Pero sí, vueltas y vueltas. Las que dio Holland hasta llegar a su fugaz pero valiosa experiencia en la NBA. Nacido en el mismísimo Bronx en una familia puertorriqueña (nacionalidad que posee, claro), pasó cuatro temporadas en la universidad de Boston con muy buenos registros anotadores (17,1 puntos en los cuatro años que agotó). Con la vitola de ‘jugador del año’ en la America East Conference, quizás esperaba verse en el ‘draft’ de 2011, pero no fue así y se tuvo que marchar a Francia.

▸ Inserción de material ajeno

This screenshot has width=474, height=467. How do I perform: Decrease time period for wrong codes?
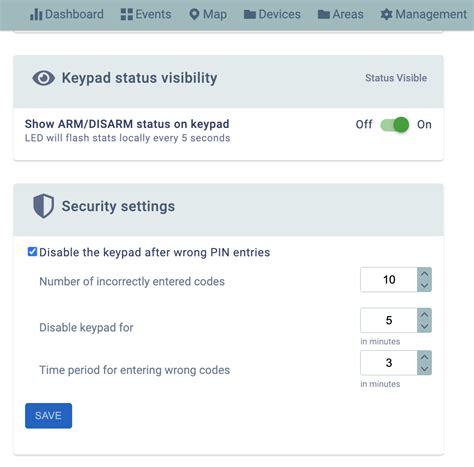424,369
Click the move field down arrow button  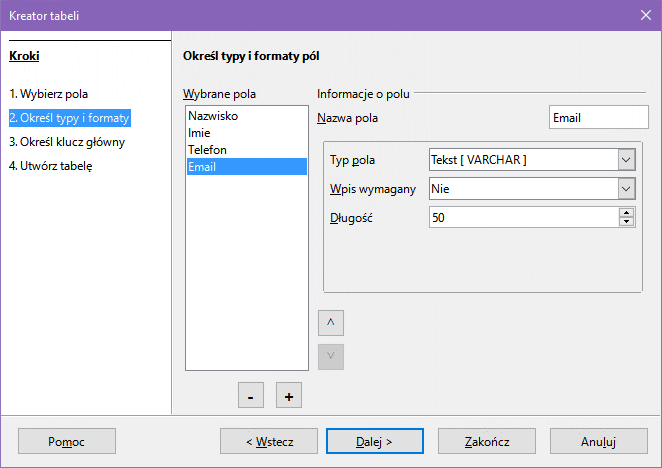coord(330,357)
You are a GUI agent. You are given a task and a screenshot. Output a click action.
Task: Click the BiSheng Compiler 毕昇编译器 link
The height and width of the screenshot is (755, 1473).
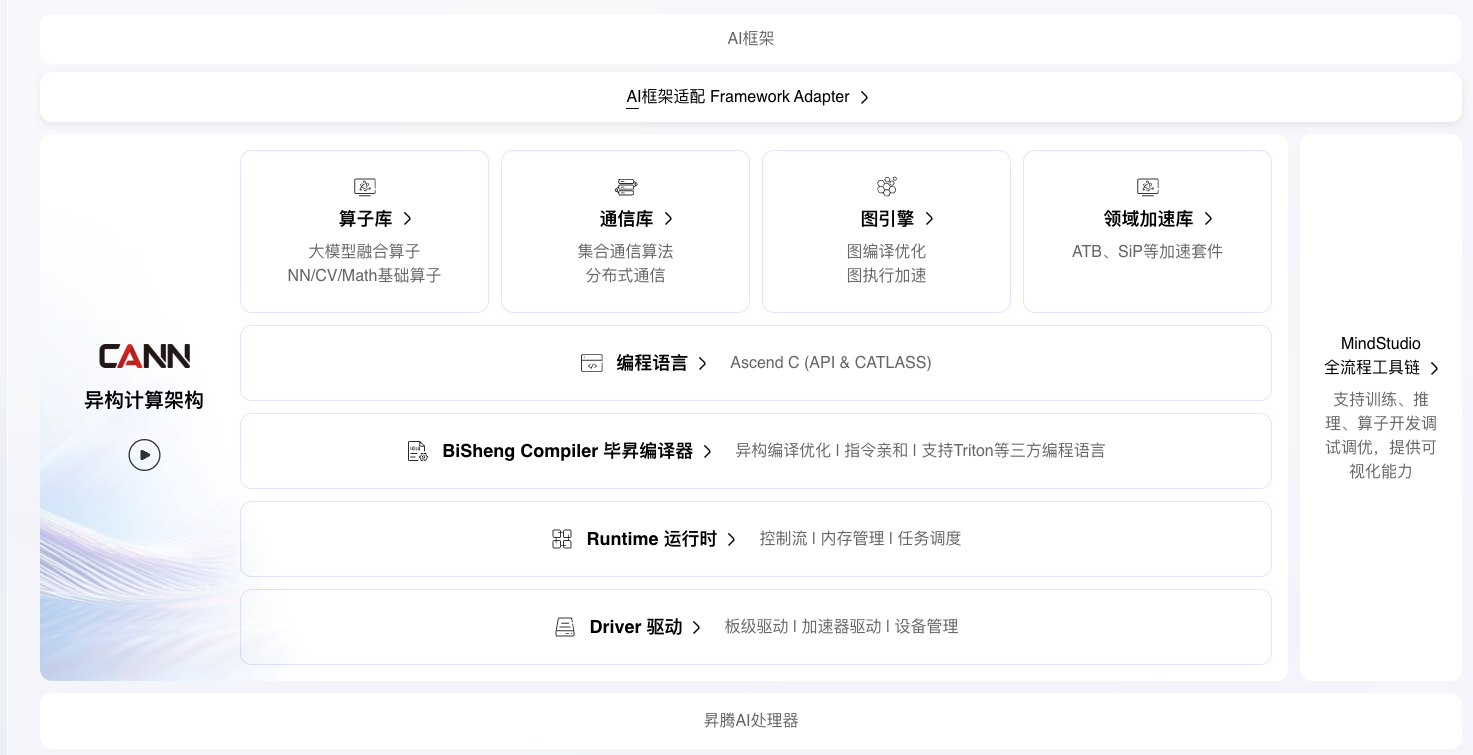pyautogui.click(x=567, y=451)
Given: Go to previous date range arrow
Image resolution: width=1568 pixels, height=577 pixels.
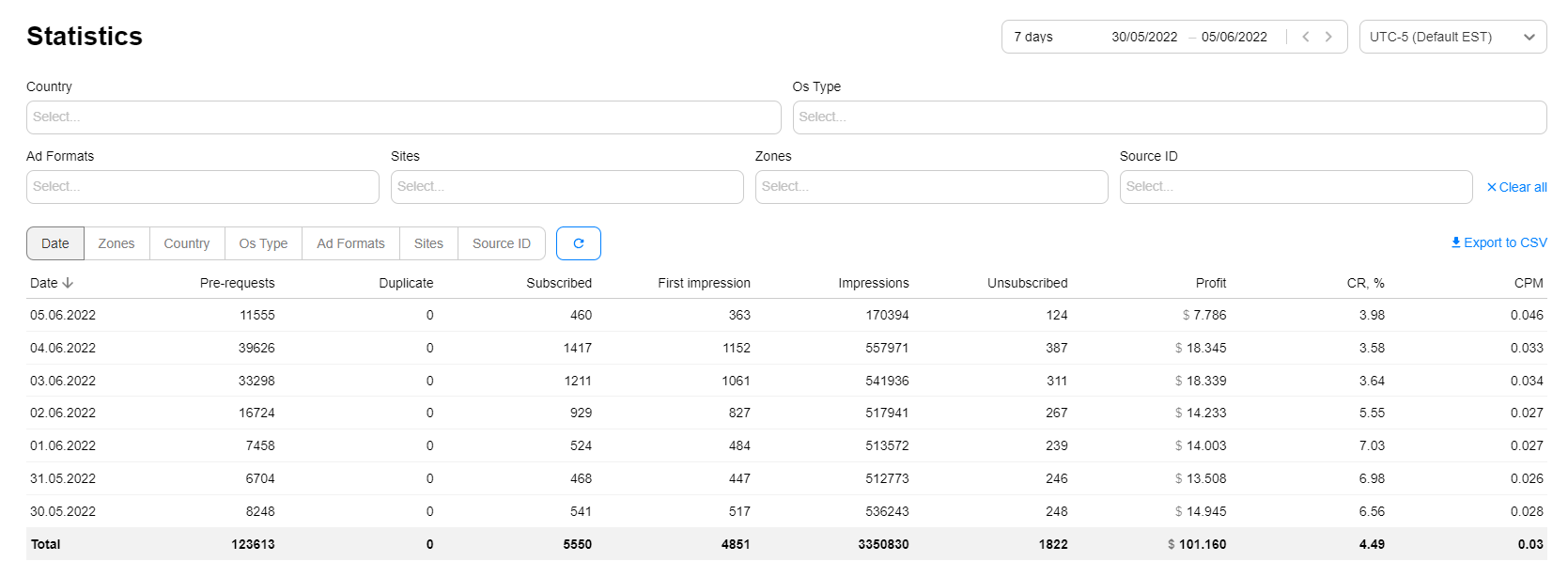Looking at the screenshot, I should pyautogui.click(x=1305, y=37).
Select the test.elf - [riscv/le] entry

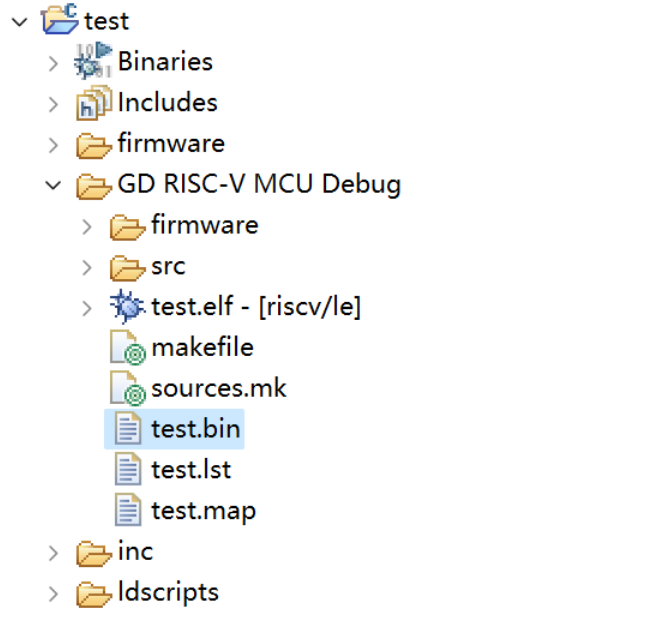point(256,307)
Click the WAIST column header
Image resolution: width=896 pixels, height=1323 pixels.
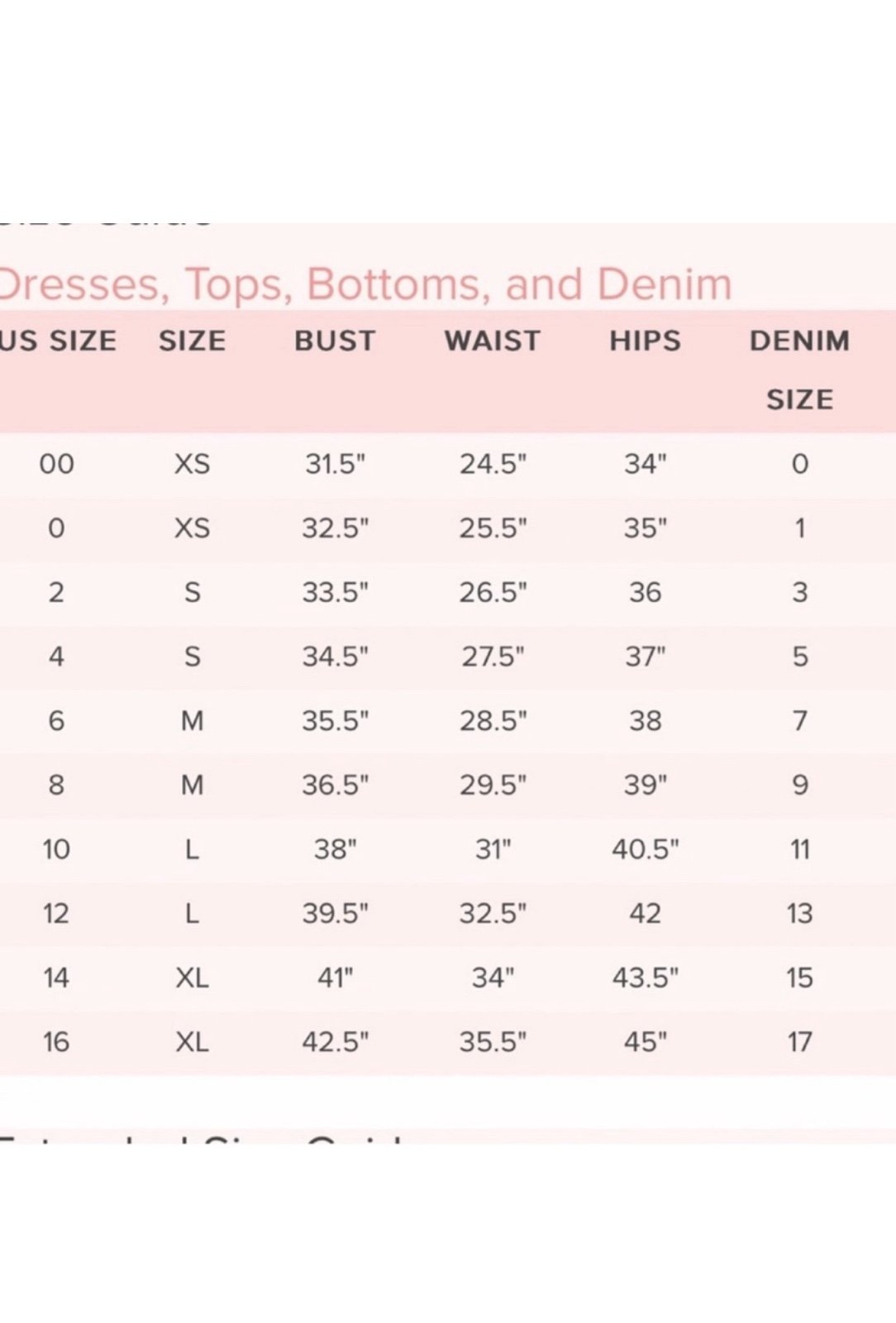tap(493, 341)
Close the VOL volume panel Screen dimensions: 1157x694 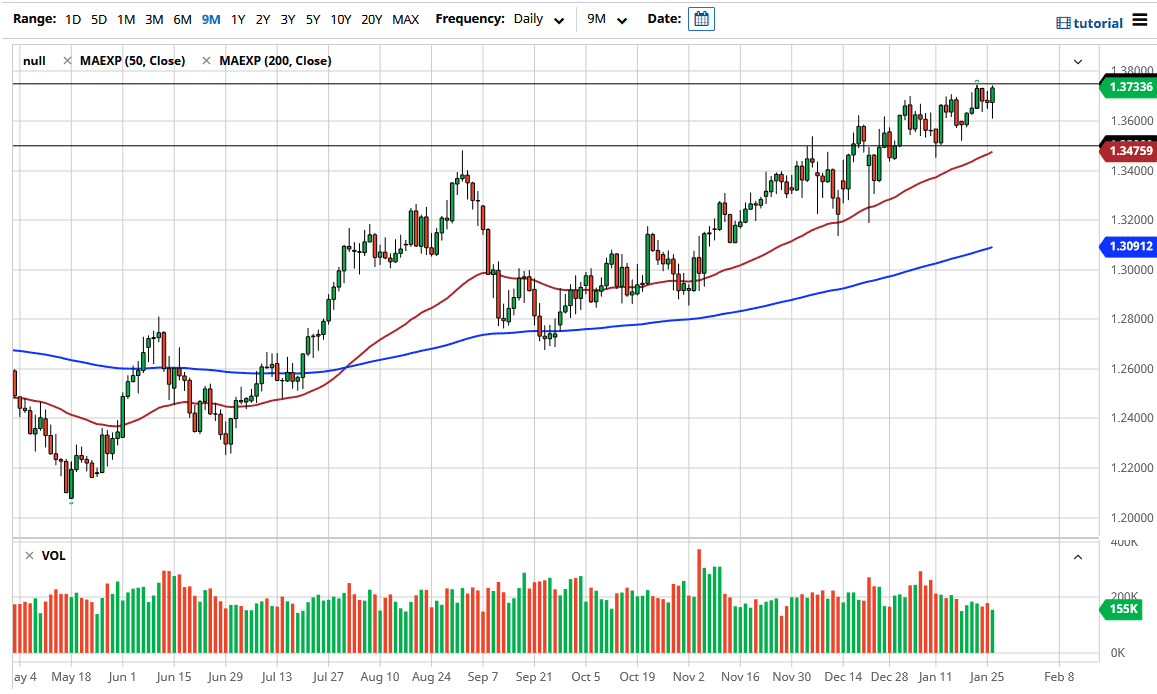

Con el Roanne demostró ser un jugador muy válido a nivel europeo (14,3 de media), lo que le abrió las puertas del proyecto sevillano de Aíto García Reneses, que vio en él a una pieza dinámica y ofensiva a la que dar un buen papel en una plantilla a la que empezaban a asomarse canteranos de auténtico lujo como Kristaps Porzingis y Tomas Satoransky. “Es un buen jugador con versatilidad que puede aportarnos, también, tiro exterior”, comentó el técnico cuando se anunció su llegada.

Sin embargo, Holland pecó de una evidente irregularidad, capaz de alternar actuaciones sublimes (24 puntos y 5 de 11 triples ante el Valencia en la sexta jornada) con otras para olvidar (se quedó un par de veces en blanco). 10,4 de media en 24 minutos en los tiempos que corrían ya en 2013 no está mal, pero se esperaba algo más de amenaza desde el perímetro (31,9% desde 6,75) y menos despistes defensivos. Sufrió algunas molestias físicas que le lastraron al principio y al final de la campaña. Lo justo para ayudar a una salvación más sufrida de la cuenta, pero había que pagar el peaje de tanta juventud en el vestuario.

 “Atendiendo a sus números y juventud, dentro de esa campaña de luces y sombras que le ha llevado de exhibir una muñeca brillante a mostrarse como un correcalles torpe y desorientado, cuenta con más posibilidades de continuar que sus compañeros en el perímetro”, se afirmaba en Solobasket a modo de balance y mirada hacia el futuro. No renovaría, lo que le hizo volver a Francia (Gravellines) y pasar un año en Turquía (Besiktas).

Jugando en la NBA con los Cavs.

Fue entonces cuando acometió su sueño NBA que terminaría alcanzando vía G-League. Los Spurs le habían rechazado en verano de 2014, pero en 2016 los Celtics le firmaron un contrato para los ‘playoffs’. Aquel minutito ante Atlanta le debió saber a gloria, abriéndole las puertas de los Cavs en la 2017-18. Al lado de ‘The King’ no pasó de componente de la ‘tercera unidad’, pero ya nadie podrá quitarle ese orgullo (2,3 puntos en 7,3 minutos).

Ya con 32 años parece que tiene difícil repetirlo. Ha jugado en China, Filipinas, Israel y, en la actualidad, Unics Kazan, siempre con buenos registros de cara al aro. Y es que, curiosamente, y exceptuando lógicamente la NBA, en ningún sitio ha bajado de aquellos 10,4 puntos de Sevilla.